++++ Data for the task

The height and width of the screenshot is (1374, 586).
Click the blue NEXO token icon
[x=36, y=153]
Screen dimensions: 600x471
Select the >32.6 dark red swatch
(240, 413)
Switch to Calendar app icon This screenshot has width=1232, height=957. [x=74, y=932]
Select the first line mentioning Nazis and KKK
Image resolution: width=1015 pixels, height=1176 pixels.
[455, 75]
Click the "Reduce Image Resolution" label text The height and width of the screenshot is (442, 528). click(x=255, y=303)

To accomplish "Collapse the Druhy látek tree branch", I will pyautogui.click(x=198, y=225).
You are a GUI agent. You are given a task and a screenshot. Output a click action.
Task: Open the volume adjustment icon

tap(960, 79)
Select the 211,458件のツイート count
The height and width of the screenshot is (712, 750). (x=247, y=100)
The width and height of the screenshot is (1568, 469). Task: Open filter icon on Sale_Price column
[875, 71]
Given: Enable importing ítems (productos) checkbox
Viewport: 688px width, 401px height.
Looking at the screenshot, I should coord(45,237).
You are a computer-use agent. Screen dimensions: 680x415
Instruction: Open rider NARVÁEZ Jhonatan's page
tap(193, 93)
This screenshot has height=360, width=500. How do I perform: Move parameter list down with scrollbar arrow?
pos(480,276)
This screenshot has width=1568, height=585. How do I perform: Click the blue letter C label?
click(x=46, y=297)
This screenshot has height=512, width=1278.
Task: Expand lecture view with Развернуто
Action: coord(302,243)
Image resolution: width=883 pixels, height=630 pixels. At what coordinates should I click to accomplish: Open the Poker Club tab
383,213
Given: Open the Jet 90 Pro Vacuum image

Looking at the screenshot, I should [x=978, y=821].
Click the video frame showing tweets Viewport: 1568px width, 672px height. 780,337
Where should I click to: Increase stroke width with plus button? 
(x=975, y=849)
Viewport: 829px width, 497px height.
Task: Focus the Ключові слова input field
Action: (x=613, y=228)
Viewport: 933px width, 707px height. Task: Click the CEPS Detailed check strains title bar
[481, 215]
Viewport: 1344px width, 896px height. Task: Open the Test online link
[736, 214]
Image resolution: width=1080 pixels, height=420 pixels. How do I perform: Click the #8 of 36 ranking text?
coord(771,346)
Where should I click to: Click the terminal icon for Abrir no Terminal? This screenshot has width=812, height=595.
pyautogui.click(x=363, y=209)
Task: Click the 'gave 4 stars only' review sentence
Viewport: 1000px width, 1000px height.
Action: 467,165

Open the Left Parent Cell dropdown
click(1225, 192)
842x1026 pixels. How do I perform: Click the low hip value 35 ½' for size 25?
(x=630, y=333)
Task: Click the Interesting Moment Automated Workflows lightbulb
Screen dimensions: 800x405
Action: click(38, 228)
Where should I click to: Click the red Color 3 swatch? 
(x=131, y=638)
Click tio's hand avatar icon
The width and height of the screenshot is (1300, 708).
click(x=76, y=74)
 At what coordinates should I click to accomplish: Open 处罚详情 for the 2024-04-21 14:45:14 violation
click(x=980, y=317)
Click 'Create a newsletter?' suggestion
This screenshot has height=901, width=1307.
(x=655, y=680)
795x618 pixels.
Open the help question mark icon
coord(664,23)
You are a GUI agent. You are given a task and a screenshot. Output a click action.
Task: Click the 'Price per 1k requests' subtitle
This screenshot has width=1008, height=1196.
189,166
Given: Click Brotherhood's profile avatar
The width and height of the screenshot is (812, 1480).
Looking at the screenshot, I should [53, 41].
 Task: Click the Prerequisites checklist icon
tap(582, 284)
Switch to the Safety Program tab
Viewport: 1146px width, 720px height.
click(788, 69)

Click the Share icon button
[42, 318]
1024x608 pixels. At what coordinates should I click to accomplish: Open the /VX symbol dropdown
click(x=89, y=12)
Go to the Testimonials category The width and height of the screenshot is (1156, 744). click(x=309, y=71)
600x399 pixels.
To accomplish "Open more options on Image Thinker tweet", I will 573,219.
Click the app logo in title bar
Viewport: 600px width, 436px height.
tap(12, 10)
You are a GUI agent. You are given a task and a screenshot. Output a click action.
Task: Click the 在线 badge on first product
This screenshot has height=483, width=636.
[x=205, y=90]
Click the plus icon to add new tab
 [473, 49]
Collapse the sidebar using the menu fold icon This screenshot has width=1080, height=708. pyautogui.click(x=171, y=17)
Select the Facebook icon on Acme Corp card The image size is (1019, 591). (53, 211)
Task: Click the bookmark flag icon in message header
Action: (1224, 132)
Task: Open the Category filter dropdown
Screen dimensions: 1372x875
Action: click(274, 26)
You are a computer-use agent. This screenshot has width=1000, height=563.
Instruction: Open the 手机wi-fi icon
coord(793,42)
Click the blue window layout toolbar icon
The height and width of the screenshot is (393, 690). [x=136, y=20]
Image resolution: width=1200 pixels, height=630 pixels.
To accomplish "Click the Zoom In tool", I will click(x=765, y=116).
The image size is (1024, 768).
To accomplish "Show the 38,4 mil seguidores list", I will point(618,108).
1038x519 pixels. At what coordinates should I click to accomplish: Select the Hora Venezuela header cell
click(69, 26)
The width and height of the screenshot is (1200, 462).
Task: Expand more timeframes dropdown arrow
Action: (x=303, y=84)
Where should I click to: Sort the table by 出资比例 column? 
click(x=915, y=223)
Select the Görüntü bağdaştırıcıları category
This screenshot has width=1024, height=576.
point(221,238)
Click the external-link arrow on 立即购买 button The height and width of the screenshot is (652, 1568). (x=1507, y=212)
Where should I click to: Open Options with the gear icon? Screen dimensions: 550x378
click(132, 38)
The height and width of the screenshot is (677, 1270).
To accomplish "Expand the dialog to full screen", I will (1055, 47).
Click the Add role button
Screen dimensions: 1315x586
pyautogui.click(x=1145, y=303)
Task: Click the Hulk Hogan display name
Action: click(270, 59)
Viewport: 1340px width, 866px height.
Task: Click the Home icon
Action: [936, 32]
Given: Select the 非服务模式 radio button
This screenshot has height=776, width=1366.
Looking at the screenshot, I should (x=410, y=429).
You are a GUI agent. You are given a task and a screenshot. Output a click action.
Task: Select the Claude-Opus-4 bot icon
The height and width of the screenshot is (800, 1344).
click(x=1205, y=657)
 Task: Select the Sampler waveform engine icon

++++++++

**Task goal**.
Reproduce each entry exactly, with nothing missing.

**Written answer**.
The height and width of the screenshot is (1374, 586).
Click the blue NEXO token icon
[x=36, y=153]
Screen dimensions: 600x471
Select the >32.6 dark red swatch
(240, 413)
Switch to Calendar app icon This screenshot has width=1232, height=957. [x=74, y=932]
Select the first line mentioning Nazis and KKK
Image resolution: width=1015 pixels, height=1176 pixels.
[455, 75]
Click the "Reduce Image Resolution" label text The height and width of the screenshot is (442, 528). click(x=255, y=303)

To accomplish "Collapse the Druhy látek tree branch", I will pyautogui.click(x=198, y=225).
You are a GUI agent. You are given a task and a screenshot. Output a click action.
Task: Open the volume adjustment icon

tap(960, 79)
Select the 211,458件のツイート count
The height and width of the screenshot is (712, 750). (x=247, y=100)
The width and height of the screenshot is (1568, 469). Task: Open filter icon on Sale_Price column
[875, 71]
Given: Enable importing ítems (productos) checkbox
Viewport: 688px width, 401px height.
Looking at the screenshot, I should coord(45,237).
You are a computer-use agent. Screen dimensions: 680x415
Instruction: Open rider NARVÁEZ Jhonatan's page
tap(193, 93)
This screenshot has height=360, width=500. How do I perform: Move parameter list down with scrollbar arrow?
pos(480,276)
This screenshot has width=1568, height=585. How do I perform: Click the blue letter C label?
click(x=46, y=297)
This screenshot has height=512, width=1278.
Task: Expand lecture view with Развернуто
Action: coord(302,243)
Image resolution: width=883 pixels, height=630 pixels. At what coordinates should I click to accomplish: Open the Poker Club tab
383,213
Given: Open the Jet 90 Pro Vacuum image

Looking at the screenshot, I should [x=978, y=821].
Click the video frame showing tweets Viewport: 1568px width, 672px height. 780,337
Where should I click to: Increase stroke width with plus button? 
(x=975, y=849)
Viewport: 829px width, 497px height.
Task: Focus the Ключові слова input field
Action: (x=613, y=228)
Viewport: 933px width, 707px height. Task: Click the CEPS Detailed check strains title bar
[481, 215]
Viewport: 1344px width, 896px height. Task: Open the Test online link
[736, 214]
Image resolution: width=1080 pixels, height=420 pixels. How do I perform: Click the #8 of 36 ranking text?
coord(771,346)
Where should I click to: Click the terminal icon for Abrir no Terminal? This screenshot has width=812, height=595.
pyautogui.click(x=363, y=209)
Task: Click the 'gave 4 stars only' review sentence
Viewport: 1000px width, 1000px height.
Action: 467,165

Open the Left Parent Cell dropdown
click(1225, 192)
842x1026 pixels. How do I perform: Click the low hip value 35 ½' for size 25?
(x=630, y=333)
Task: Click the Interesting Moment Automated Workflows lightbulb
Screen dimensions: 800x405
Action: click(38, 228)
Where should I click to: Click the red Color 3 swatch? 
(x=131, y=638)
Click tio's hand avatar icon
The width and height of the screenshot is (1300, 708).
click(x=76, y=74)
 At what coordinates should I click to accomplish: Open 处罚详情 for the 2024-04-21 14:45:14 violation
click(x=980, y=317)
Click 'Create a newsletter?' suggestion
This screenshot has height=901, width=1307.
(x=655, y=680)
795x618 pixels.
Open the help question mark icon
coord(664,23)
You are a GUI agent. You are given a task and a screenshot. Output a click action.
Task: Click the 'Price per 1k requests' subtitle
This screenshot has width=1008, height=1196.
189,166
Given: Click Brotherhood's profile avatar
The width and height of the screenshot is (812, 1480).
Looking at the screenshot, I should [53, 41].
 Task: Click the Prerequisites checklist icon
tap(582, 284)
Switch to the Safety Program tab
Viewport: 1146px width, 720px height.
click(788, 69)

Click the Share icon button
[42, 318]
1024x608 pixels. At what coordinates should I click to accomplish: Open the /VX symbol dropdown
click(x=89, y=12)
Go to the Testimonials category The width and height of the screenshot is (1156, 744). click(x=309, y=71)
600x399 pixels.
To accomplish "Open more options on Image Thinker tweet", I will 573,219.
Click the app logo in title bar
Viewport: 600px width, 436px height.
tap(12, 10)
You are a GUI agent. You are given a task and a screenshot. Output a click action.
Task: Click the 在线 badge on first product
This screenshot has height=483, width=636.
[x=205, y=90]
Click the plus icon to add new tab
 [473, 49]
Collapse the sidebar using the menu fold icon This screenshot has width=1080, height=708. pyautogui.click(x=171, y=17)
Select the Facebook icon on Acme Corp card The image size is (1019, 591). (53, 211)
Task: Click the bookmark flag icon in message header
Action: (1224, 132)
Task: Open the Category filter dropdown
Screen dimensions: 1372x875
Action: click(274, 26)
You are a computer-use agent. This screenshot has width=1000, height=563.
Instruction: Open the 手机wi-fi icon
coord(793,42)
Click the blue window layout toolbar icon
The height and width of the screenshot is (393, 690). [x=136, y=20]
Image resolution: width=1200 pixels, height=630 pixels.
To accomplish "Click the Zoom In tool", I will click(x=765, y=116).
The image size is (1024, 768).
To accomplish "Show the 38,4 mil seguidores list", I will point(618,108).
1038x519 pixels. At what coordinates should I click to accomplish: Select the Hora Venezuela header cell
click(69, 26)
The width and height of the screenshot is (1200, 462).
Task: Expand more timeframes dropdown arrow
Action: (x=303, y=84)
Where should I click to: Sort the table by 出资比例 column? 
click(x=915, y=223)
Select the Görüntü bağdaştırıcıları category
This screenshot has width=1024, height=576.
point(221,238)
Click the external-link arrow on 立即购买 button The height and width of the screenshot is (652, 1568). (x=1507, y=212)
Where should I click to: Open Options with the gear icon? Screen dimensions: 550x378
click(132, 38)
The height and width of the screenshot is (677, 1270).
To accomplish "Expand the dialog to full screen", I will (1055, 47).
Click the Add role button
Screen dimensions: 1315x586
pyautogui.click(x=1145, y=303)
Task: Click the Hulk Hogan display name
Action: click(270, 59)
Viewport: 1340px width, 866px height.
Task: Click the Home icon
Action: [936, 32]
Given: Select the 非服务模式 radio button
This screenshot has height=776, width=1366.
Looking at the screenshot, I should (x=410, y=429).
You are a GUI agent. You are given a task and a screenshot. Output a click action.
Task: Select the Claude-Opus-4 bot icon
The height and width of the screenshot is (800, 1344).
click(x=1205, y=657)
 Task: Select the Sampler waveform engine icon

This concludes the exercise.